Unfortunately, I have no empirical data or to support that hard-coding in a payload has an advantage over a dynamic allocation. As an aside, the Python dictionary (hash table for you rubyists/perlfaces) works this way, as it over-resizes to allow growth, unless you specify its maximum size (__slots__ I think?)

My hope and understanding are that the compiler's static analysis skills will best align the given data, whereas something like malloc() would try to allocate on the heap as best it can with the open possibility of other data needing to be on the heap as well.

The point I was driving at, and what I tried to do, was to hard-code in as many known variables as possible such that the compiler could do its thing and try to be as efficient as it could with the given data. This includes the word list, the list of lengths, the target hash -- none of which has to be done by hand, but rather a higher-level script called before compilation.

Good times.

wooby · on July 23, 2009

That makes sense, I might test it sometime.

nkurz · on July 22, 2009

Great writeup, thanks! I'm confused by your conclusion, though: "I wish I would have identified Rackspace initially as the platform of choice."

From the results of the contest, I would have concluded that the platform of choice was CUDA. Do you think otherwise? Is there a reason you'd choose to use a flotilla of Rackspace servers for a problem like this rather than a graphics card? If you are going to be programming in C anyway, it seems like a much simpler approach.

wooby · on July 22, 2009

If I was using just my own machine, or spent a few grand to put together my own CUDA farm, CUDA would have been great.

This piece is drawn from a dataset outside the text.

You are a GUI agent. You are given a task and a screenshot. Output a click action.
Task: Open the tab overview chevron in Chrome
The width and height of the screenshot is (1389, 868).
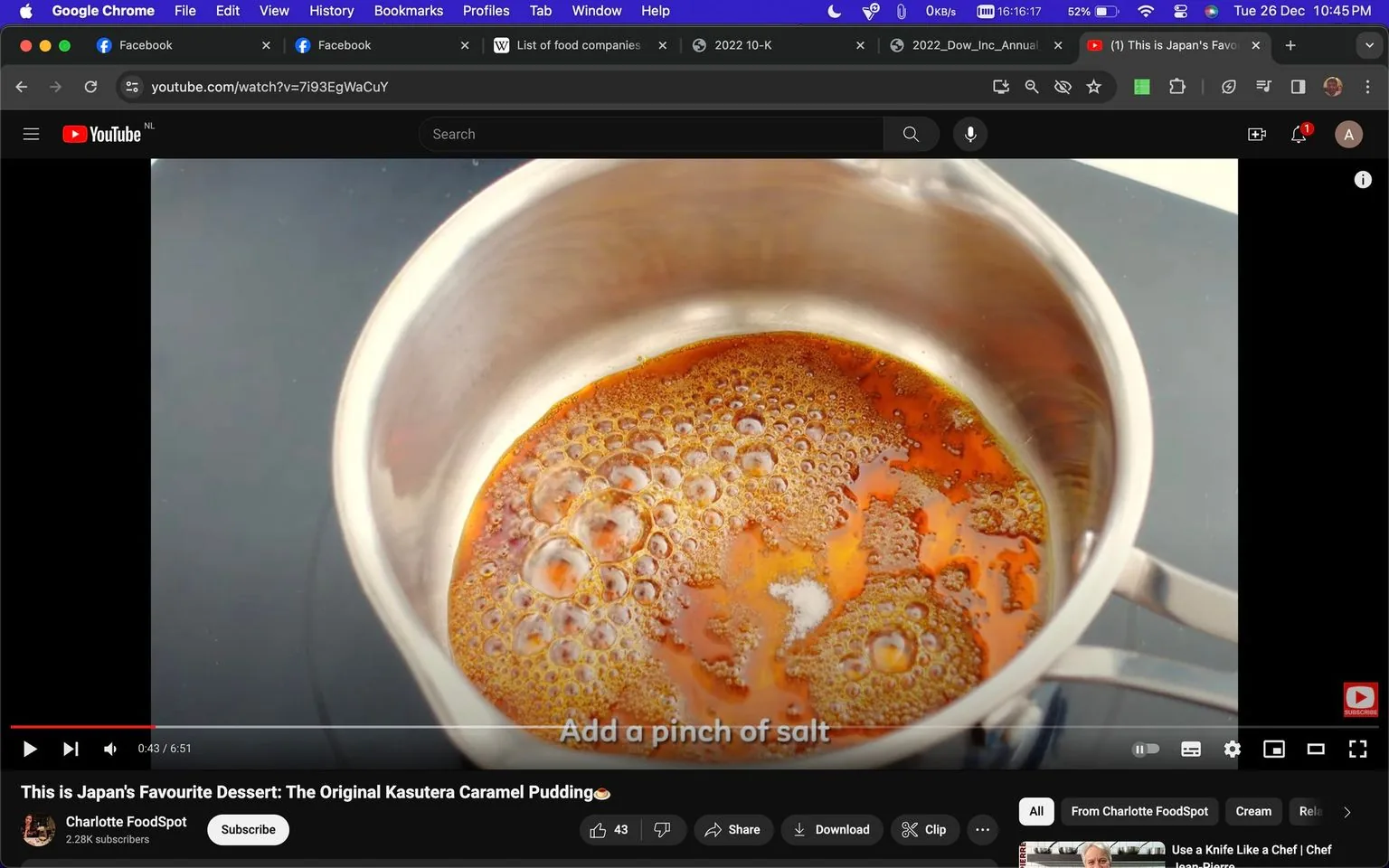1367,44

I think using cloud resources was the way to go though, because it's easy to search for keys concurrently, and you can summon an effectively unlimited amount of computing power pretty cheaply. You can add as many cloud servers as you want to your cluster without worrying about locking or divvying up work, and the number of keys your cluster is able to check per second increases linearly with the number of machines.

The winning team, awesome guys with a cluster of 8 very powerful computers and a CUDA program, were able to check just over 400 million keys per second. If I would have used 400 Rackspace cloud servers, it would have cost me about $100 to run them for the duration of the contest and I would have been achieving similar speeds.

nkurz · on July 23, 2009

I guess I'm feeling that the CUDA solution pays for itself pretty quickly if you are going to be using it for the long term. Personally, I was checking 200 Million keys per second on a $300 Nvidia card and got down to 34 (with at least 3 35's).

Presuming your costs are accurate, this would imply that the card would be a cheaper solution if run for more than a week. Considering the ~100x speed advantage of the card, it's rather surprising that their cloud solution is as affordable as it is.

bwag · on July 22, 2009

Looks like the winning team was able to generate more than 400 million keys per second.

"With all the machines running we got up to a total of 3079431974 hashes/second" (via http://www.win.tue.nl/cccc/sha-1-challenge.html)

wooby · on July 23, 2009

Uhoh - I missed decimal place. 3 billion/sec would mean about 3000 of the cheapest Rackspace cloud machines, which could have been operated for 18 hours for about $810. I'm not sure Rackspace lets you have that many though.

deno · on July 23, 2009

I'd like to see CUDA Cloud Hosting. The contest's result are showing that'd be an awesome solution for heavy computational problems.